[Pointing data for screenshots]
* * *

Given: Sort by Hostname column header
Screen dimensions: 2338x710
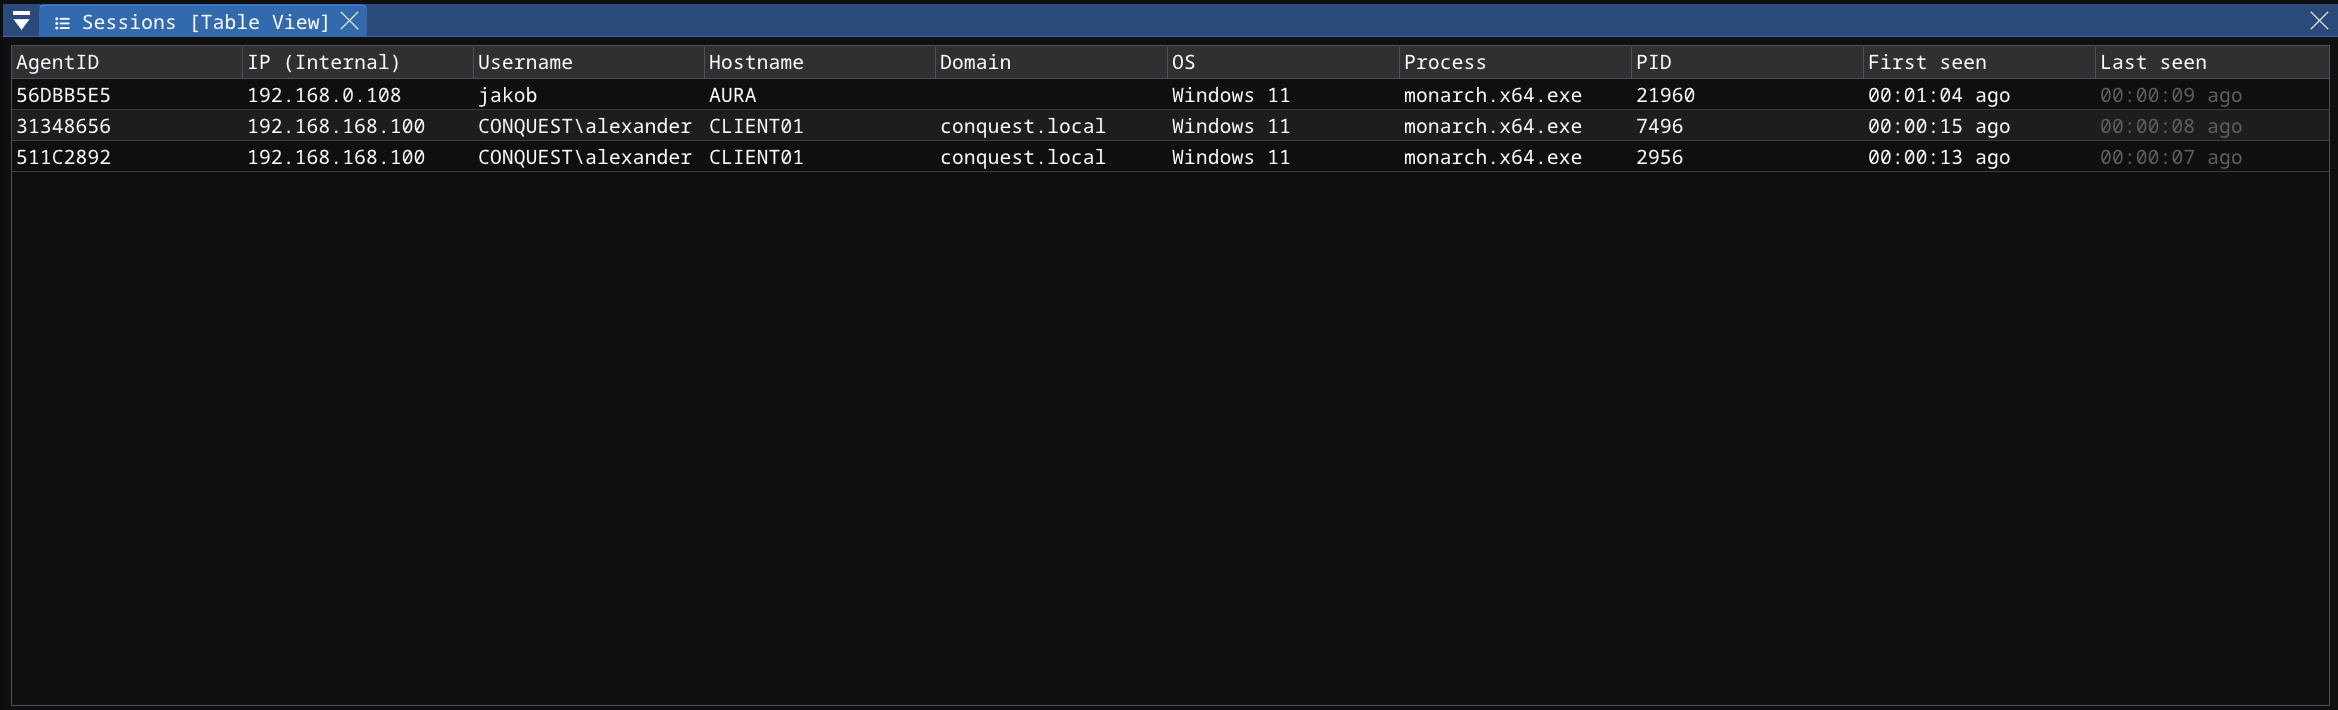Looking at the screenshot, I should coord(756,62).
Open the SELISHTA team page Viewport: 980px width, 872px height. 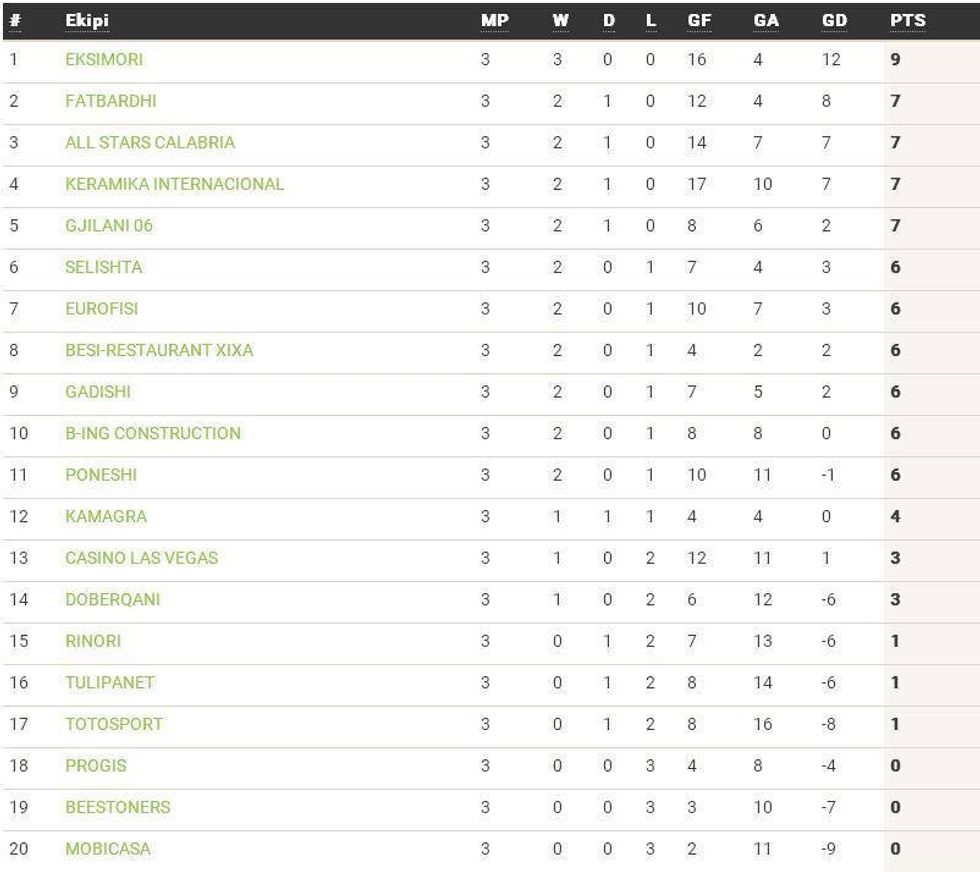(x=105, y=267)
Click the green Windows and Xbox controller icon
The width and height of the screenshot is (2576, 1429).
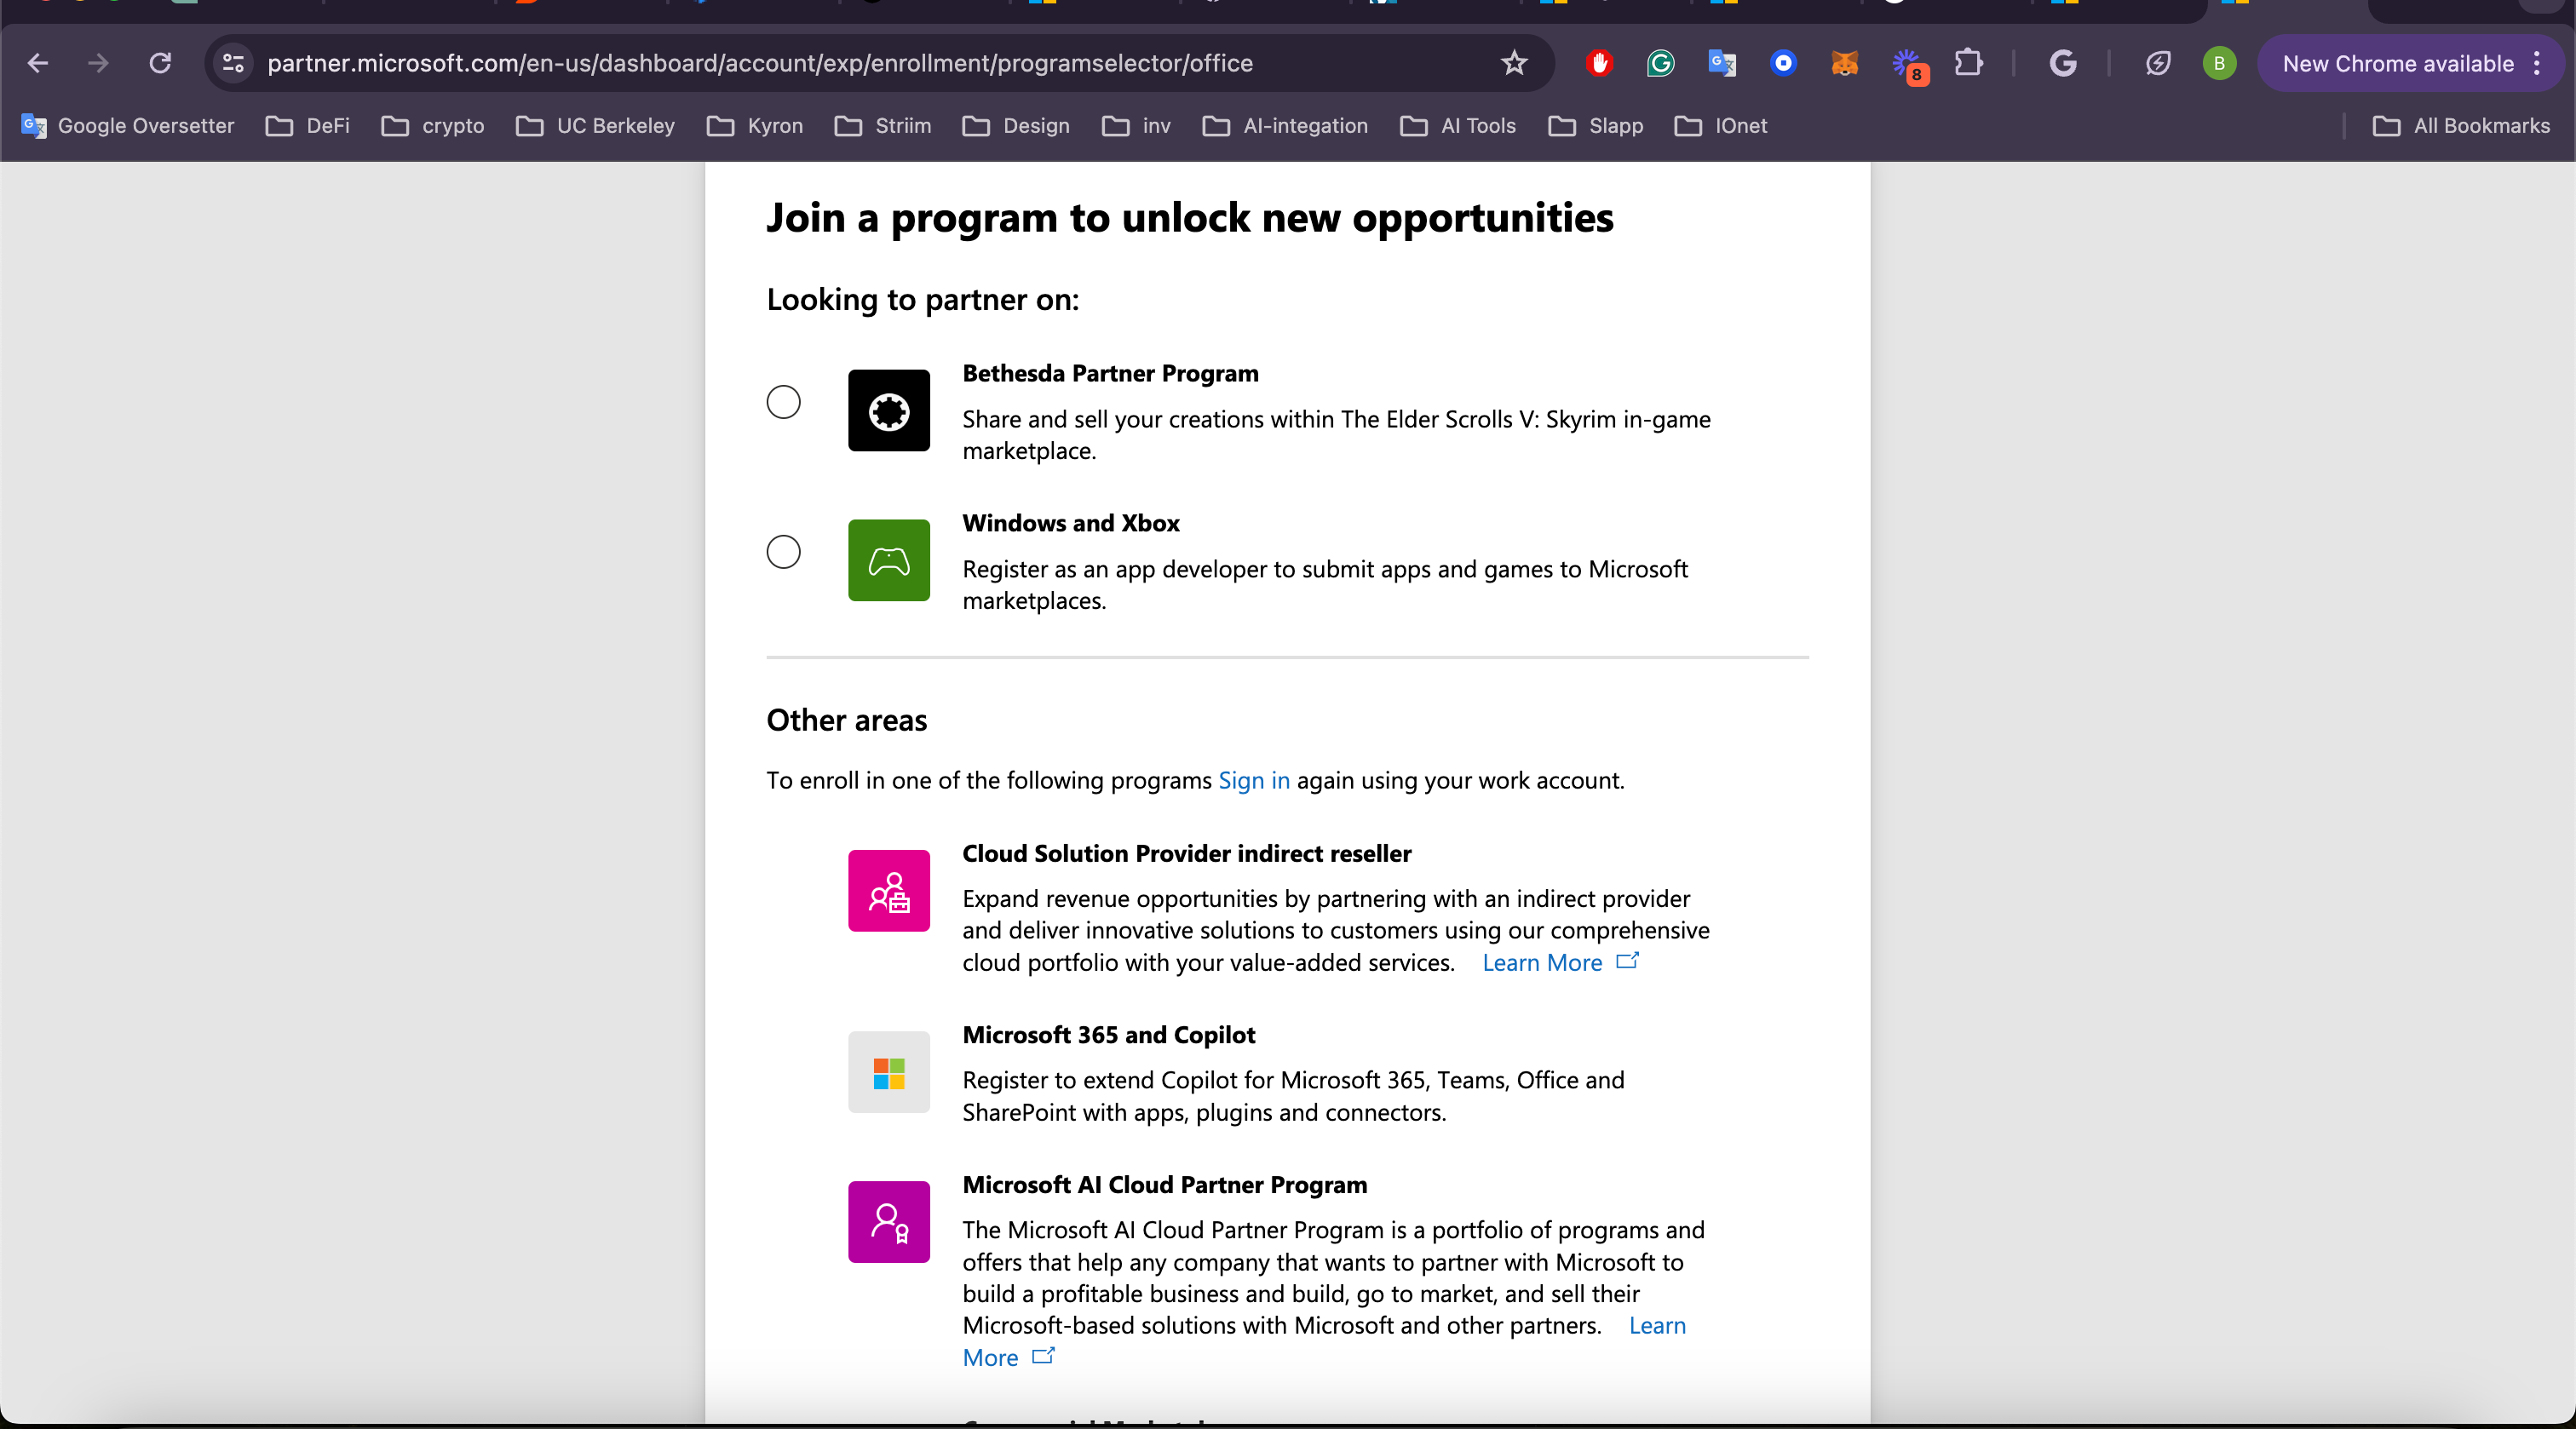(888, 560)
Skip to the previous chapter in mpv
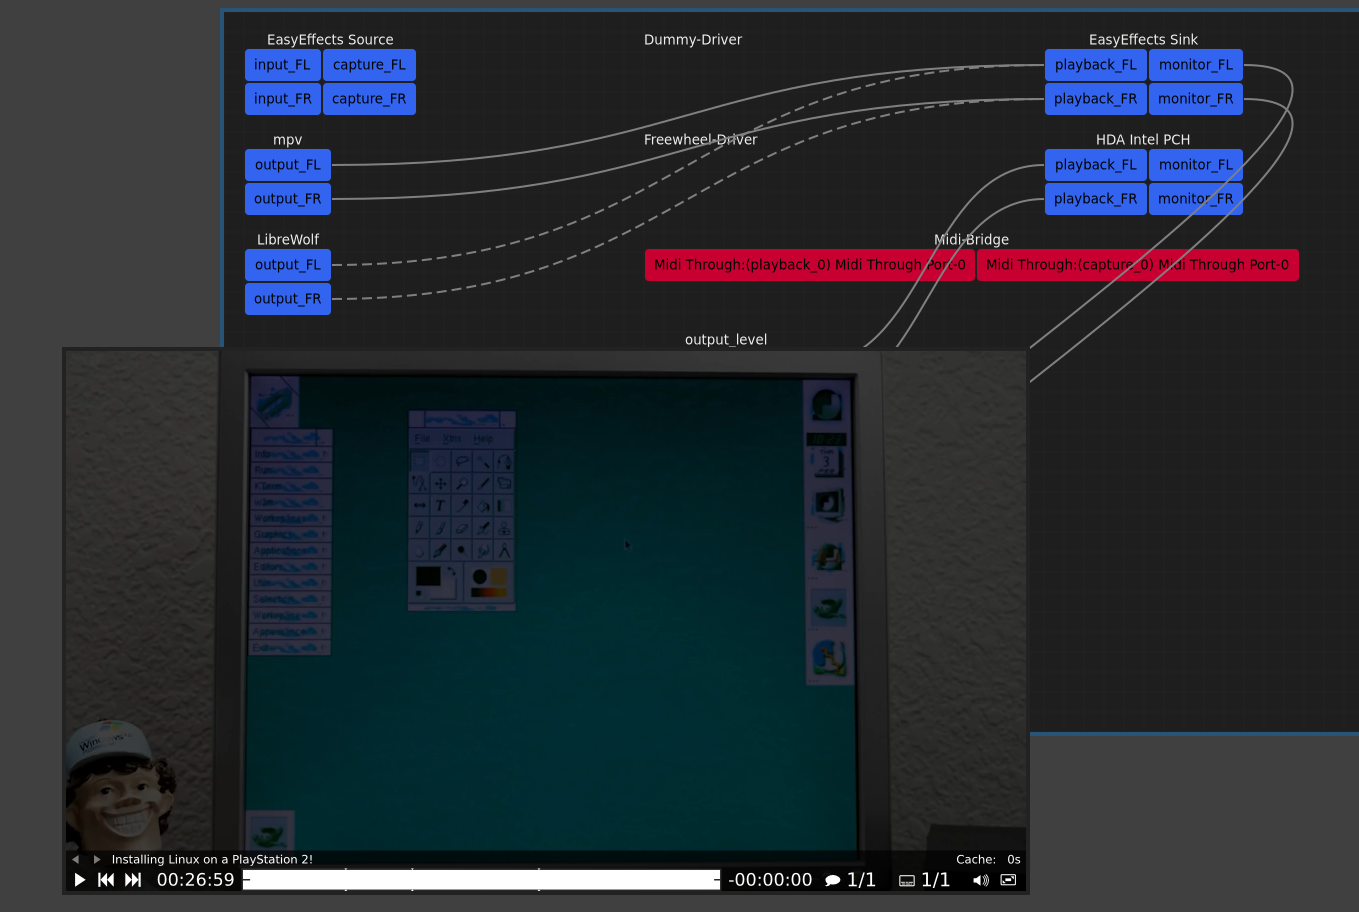This screenshot has height=912, width=1359. pos(105,880)
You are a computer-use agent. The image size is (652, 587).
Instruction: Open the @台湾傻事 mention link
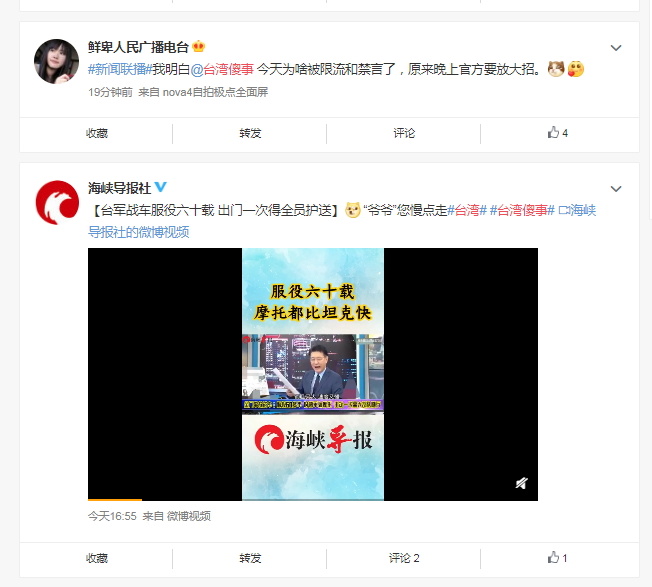(222, 69)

* * *

What the task asks
Rewrite the material starting at the line containing "Skip to the previous chapter in mpv" and ending at the final line, replacing "previous" with "next" and leaving everything else unchanged. Omit the pictures from your response.

Finished answer
Skip to the next chapter in mpv
This screenshot has height=912, width=1359. pos(105,880)
You are a computer-use agent. The image size is (652, 587).
Instruction: Open the @台湾傻事 mention link
(222, 69)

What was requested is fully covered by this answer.